Bonet mengkritisi cara agar warga tunarungu dapat berbicara. "Kadang mereka ditempatkan dalam tong dimana suaranya akan membesar dan bergetar. Cara penuh kekerasan ini tidak berhasil untuk tujuannya," ujar Bonet.

Pada tahun 1620 Bonet merilis beberapa metode edukasi bagi tunarungu. Bonet menyarankan agar warga tuna rungu belajar ekspresi kata dan membentuk frase yang bermaksud komunikasi. 

Langkah awalnya adalah dengan memberi contoh alfabet, sistem manual pada tangan kanan yang membentuk arti huruf. Alfabet ini mirip dengan bahasa alfabet modern, yang belandaskan pada skor Aretina. 

Aretina adalah sistem not musik yang diciptakan oleh Guido Aretinus, seorang biarawan Italia di jaman pertengahan, untuk membantu penyanyi membaca sekilas musik.

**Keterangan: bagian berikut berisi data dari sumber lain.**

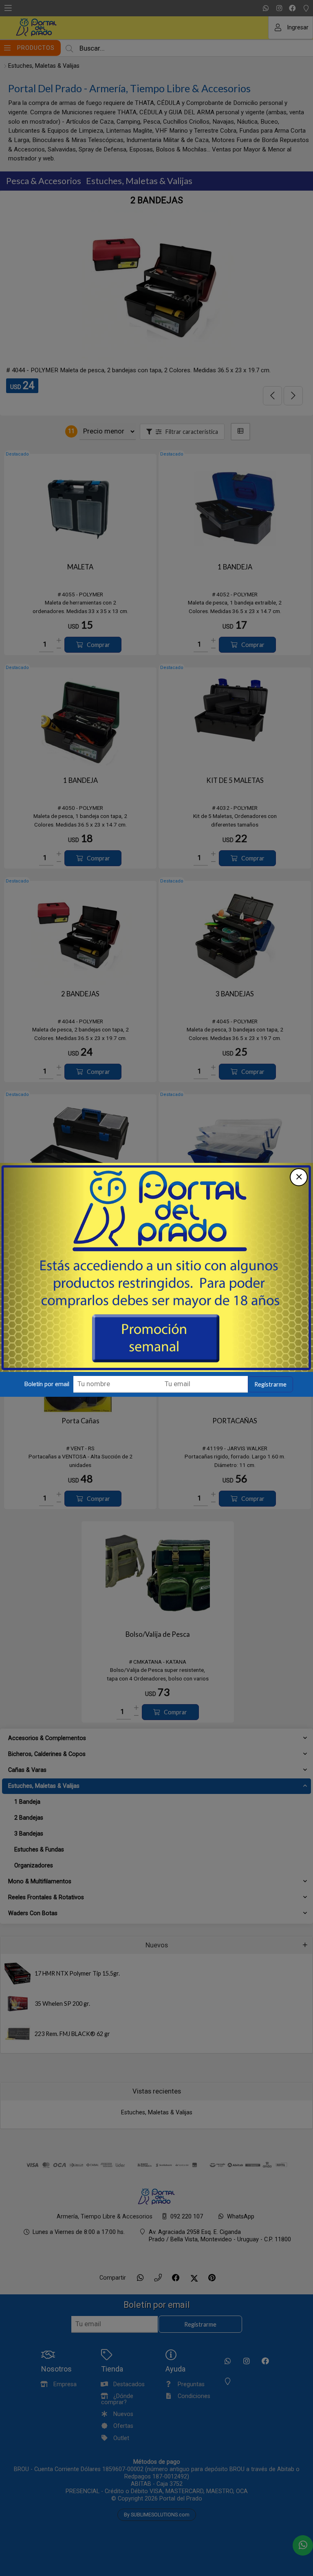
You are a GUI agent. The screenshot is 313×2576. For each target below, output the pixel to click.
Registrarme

Warga tuna rungu akan belajar mengartikan setiap huruf alfabet dengan suara fonetik. Bonet mengabungkan tenik oral, yang bersuara saat berkomunikasi, dengan bahasa isyarat. 

Sistem ini memiliki tantangan tersendiri, khususnya saat belajar kata dengan arti abstrak, contohnya penghubung seperti 'untuk' 'tidak satupun' atau 'belum.'

Pada tahun 1755, seorang pendeta Katolik bernama Charles-Michel de I'Epee menciptakan metode komprehensif untuk mengedukasi tuna rungu. 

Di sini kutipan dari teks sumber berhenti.